Fees + escrow agent terms
Setup fees, annual escrow fees, verification fees, release-administration fees. Typically split between depositor and beneficiary in pre-agreed proportions.
Frequently asked
What is software source-code escrow?
A tripartite contractual arrangement under which a developer (depositor) lodges source code and related materials with an independent escrow agent (typically an attorney or specialist escrow company), to be released to the customer (beneficiary) on the occurrence of defined trigger events — most commonly the developer's insolvency, abandonment of the product, or unremedied material breach of support obligations. The customer then receives a licence to use the released materials for its own internal continuity.
Is source-code escrow legally required under SA law?
No statute requires it. But for mission-critical platforms (banking core systems, healthcare records, energy management, regulated financial infrastructure) it is commercially essential and frequently required by procurement teams as a precondition of vendor selection. Regulators in financial services have increasingly suggested escrow arrangements as a continuity-of-service safeguard, though without binding mandates.
Who pays for the escrow arrangement?
Practice varies. Common splits: developer pays setup and annual maintenance fees as part of the cost of doing business (treating escrow as a sales-enablement cost); customer pays verification fees if they elect to verify deposits; release-administration fees split equally on actual release. Larger customers sometimes insist the developer bear all costs as a selection-criterion concession.
How often must deposits be updated?
For active SaaS or actively-developed enterprise software: quarterly is standard. For mature, stable platforms with infrequent updates: semi-annual or annual. The agreement should specify a deposit-frequency obligation, the consequences of late deposit (typically a cure period followed by either escrow agent intervention or customer remedy), and a customer right to demand interim deposits for material releases.
What is verification, and is it worth paying for?
Verification is a process (usually conducted by the escrow agent or a specialist verification firm) confirming that the deposited materials are complete and capable of building a working version of the platform. Without verification, customers find at release that the deposit is incomplete, the build environment cannot be reproduced, or the documentation is inadequate — defeating the purpose of escrow. For mission-critical platforms, verification is essential; for marginal use cases, the cost-benefit is questionable.

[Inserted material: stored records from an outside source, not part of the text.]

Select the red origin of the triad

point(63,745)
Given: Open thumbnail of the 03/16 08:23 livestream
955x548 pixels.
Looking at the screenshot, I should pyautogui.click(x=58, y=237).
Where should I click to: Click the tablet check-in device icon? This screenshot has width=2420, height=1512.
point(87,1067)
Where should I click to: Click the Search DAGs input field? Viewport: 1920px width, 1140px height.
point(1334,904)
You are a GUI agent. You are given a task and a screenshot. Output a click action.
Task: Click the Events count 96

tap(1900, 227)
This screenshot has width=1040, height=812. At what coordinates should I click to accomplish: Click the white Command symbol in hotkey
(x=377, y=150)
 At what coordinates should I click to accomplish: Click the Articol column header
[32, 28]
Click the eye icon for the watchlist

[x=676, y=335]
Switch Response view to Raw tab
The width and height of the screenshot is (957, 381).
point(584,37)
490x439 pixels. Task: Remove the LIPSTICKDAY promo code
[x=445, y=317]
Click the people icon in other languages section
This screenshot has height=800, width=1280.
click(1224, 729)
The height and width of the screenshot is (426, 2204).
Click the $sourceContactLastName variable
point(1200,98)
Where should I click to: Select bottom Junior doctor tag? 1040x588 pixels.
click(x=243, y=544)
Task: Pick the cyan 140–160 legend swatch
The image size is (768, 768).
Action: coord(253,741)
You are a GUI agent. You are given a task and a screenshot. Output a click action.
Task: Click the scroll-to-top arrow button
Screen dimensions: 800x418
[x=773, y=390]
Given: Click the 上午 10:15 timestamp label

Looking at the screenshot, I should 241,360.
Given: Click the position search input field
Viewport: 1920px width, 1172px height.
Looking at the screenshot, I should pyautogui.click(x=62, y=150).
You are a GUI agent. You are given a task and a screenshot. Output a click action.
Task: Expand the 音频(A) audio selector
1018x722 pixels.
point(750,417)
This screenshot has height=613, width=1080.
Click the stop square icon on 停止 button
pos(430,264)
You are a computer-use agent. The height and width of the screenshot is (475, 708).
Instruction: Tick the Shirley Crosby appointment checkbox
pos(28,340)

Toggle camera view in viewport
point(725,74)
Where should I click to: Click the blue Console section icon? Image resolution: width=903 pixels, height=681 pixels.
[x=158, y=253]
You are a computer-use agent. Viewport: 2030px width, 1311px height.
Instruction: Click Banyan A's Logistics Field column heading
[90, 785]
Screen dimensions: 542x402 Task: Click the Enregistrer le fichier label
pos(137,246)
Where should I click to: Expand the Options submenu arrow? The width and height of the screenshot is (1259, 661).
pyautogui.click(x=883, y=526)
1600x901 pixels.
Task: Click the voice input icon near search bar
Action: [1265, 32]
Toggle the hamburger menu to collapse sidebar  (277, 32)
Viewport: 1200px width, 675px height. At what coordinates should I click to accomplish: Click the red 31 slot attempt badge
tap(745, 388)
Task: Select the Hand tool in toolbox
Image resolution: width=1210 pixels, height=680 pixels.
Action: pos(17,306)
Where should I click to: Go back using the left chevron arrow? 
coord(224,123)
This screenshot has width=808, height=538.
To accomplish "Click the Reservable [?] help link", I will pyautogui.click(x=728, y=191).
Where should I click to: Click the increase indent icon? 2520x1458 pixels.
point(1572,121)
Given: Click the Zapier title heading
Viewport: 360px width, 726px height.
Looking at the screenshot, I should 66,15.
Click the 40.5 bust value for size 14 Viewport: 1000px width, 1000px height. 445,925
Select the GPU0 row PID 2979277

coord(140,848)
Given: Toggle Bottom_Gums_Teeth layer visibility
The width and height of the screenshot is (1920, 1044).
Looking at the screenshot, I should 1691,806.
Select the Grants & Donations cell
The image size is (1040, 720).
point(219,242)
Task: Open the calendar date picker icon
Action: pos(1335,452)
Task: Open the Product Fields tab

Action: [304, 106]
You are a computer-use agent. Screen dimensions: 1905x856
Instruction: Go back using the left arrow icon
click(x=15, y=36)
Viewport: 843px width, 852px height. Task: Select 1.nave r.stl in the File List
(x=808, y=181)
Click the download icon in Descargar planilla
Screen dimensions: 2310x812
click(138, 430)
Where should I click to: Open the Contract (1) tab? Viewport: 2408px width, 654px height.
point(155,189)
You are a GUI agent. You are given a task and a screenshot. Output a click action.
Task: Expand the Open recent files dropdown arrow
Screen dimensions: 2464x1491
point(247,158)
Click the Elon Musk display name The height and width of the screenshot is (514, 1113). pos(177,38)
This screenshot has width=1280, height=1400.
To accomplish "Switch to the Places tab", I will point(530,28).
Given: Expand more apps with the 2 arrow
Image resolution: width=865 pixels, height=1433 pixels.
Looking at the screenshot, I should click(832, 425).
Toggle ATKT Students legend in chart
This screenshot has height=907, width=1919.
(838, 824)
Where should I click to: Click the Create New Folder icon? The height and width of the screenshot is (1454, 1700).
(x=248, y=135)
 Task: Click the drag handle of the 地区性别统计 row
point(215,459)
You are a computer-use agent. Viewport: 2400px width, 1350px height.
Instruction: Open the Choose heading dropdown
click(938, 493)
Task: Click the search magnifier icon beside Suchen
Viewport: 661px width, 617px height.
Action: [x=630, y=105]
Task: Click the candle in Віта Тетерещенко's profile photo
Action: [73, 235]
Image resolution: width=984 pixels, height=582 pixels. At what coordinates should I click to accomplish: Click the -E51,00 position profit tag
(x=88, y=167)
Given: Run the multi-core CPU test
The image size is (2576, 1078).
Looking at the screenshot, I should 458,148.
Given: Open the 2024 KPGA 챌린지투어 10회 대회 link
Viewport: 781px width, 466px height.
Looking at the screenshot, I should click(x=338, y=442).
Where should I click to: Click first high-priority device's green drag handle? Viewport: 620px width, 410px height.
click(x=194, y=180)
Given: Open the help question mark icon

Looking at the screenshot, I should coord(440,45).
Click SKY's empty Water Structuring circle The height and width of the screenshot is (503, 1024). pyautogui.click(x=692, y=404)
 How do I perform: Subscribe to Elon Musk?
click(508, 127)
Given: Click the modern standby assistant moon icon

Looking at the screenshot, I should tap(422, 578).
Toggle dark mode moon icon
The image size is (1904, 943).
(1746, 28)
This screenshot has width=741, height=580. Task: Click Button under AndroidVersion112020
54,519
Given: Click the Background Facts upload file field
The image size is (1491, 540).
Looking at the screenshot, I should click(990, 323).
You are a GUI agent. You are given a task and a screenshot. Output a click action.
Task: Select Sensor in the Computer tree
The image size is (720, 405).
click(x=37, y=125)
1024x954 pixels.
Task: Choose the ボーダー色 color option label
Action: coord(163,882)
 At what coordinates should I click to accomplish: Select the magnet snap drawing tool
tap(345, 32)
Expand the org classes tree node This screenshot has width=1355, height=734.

What does the released licence allow the customer to do?
Standard release-licence terms: perpetual, royalty-free, non-exclusive licence to use the released materials for the customer's internal business continuity only. Prohibited: redistribution, competitive use, sub-licensing, exploitation against the developer's remaining customers. The licence usually requires the customer to maintain confidentiality of the source code and to engage qualified personnel (subject to confidentiality undertakings) to operate it.
What is the typical cost of escrow setup in SA?
For the escrow agreement drafting itself: R8,000–R15,000 depending on complexity. The escrow agent's own fees vary: setup R3,000–R8,000; annual maintenance R3,000–R6,000; verification R10,000–R25,000 per verification cycle; release administration billed on actuals. Specialist international escrow agents (NCC Group, Iron Mountain) are more expensive than domestic alternatives.